### MATERIAL PROVIDED
%%

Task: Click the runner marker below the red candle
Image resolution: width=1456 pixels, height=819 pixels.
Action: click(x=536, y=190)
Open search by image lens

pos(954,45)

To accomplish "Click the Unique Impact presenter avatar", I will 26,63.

%%
%%

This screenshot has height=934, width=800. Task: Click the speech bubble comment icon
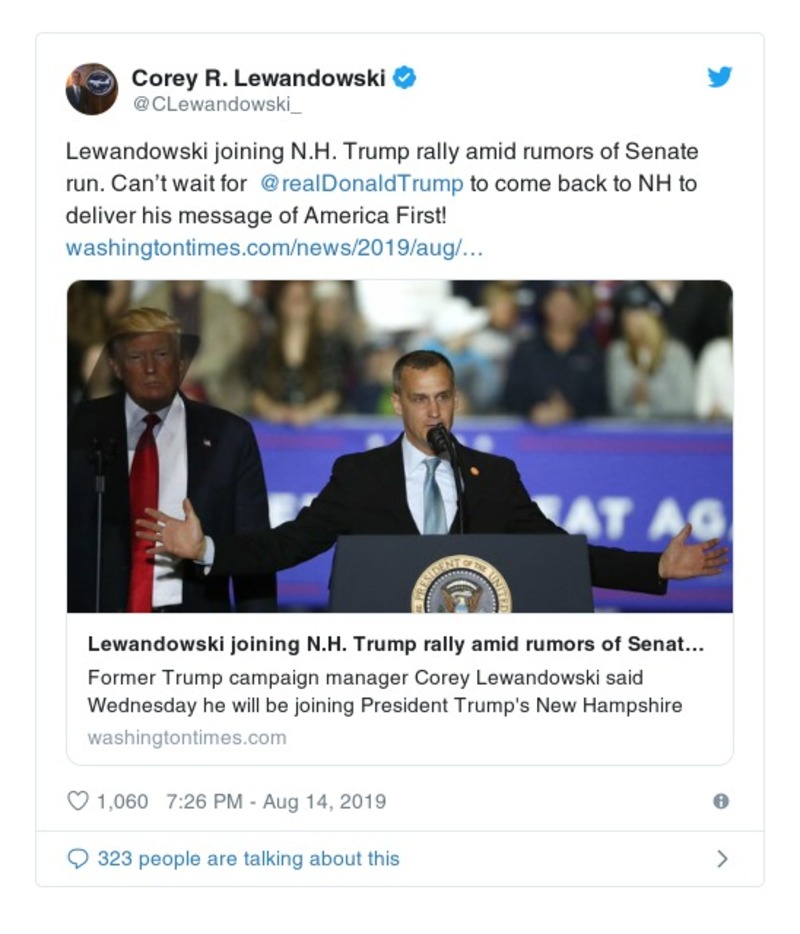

%%
%%

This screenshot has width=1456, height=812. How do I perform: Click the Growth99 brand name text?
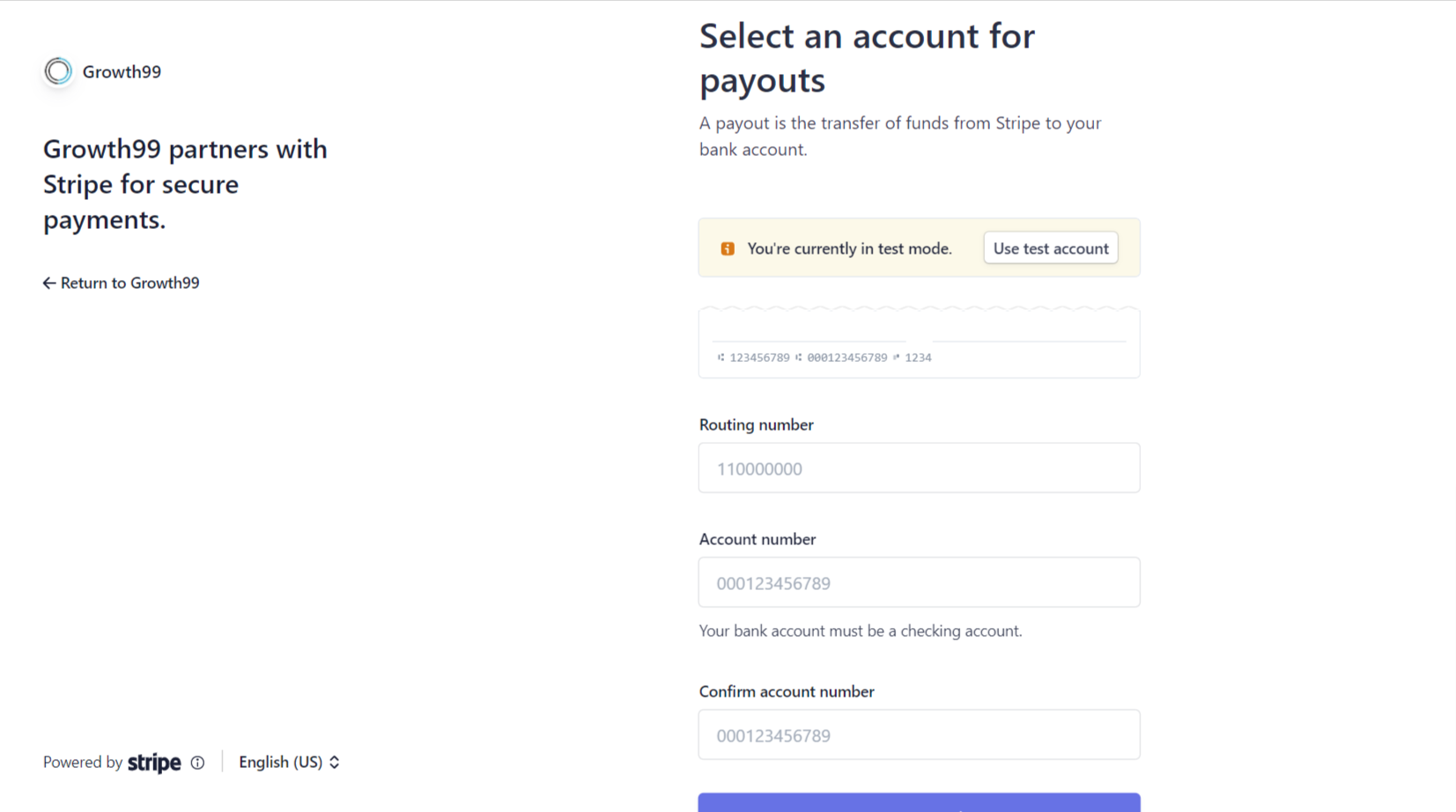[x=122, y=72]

%%

### WRITTEN PROBLEM
Quote the stretch of lines from the one that contains "Task: Click the runner" through the one that contains "I will 26,63.", both ends included, exactly as they stand.

### TASK RESULT
Task: Click the runner marker below the red candle
Image resolution: width=1456 pixels, height=819 pixels.
Action: click(x=536, y=190)
Open search by image lens

pos(954,45)

To accomplish "Click the Unique Impact presenter avatar", I will 26,63.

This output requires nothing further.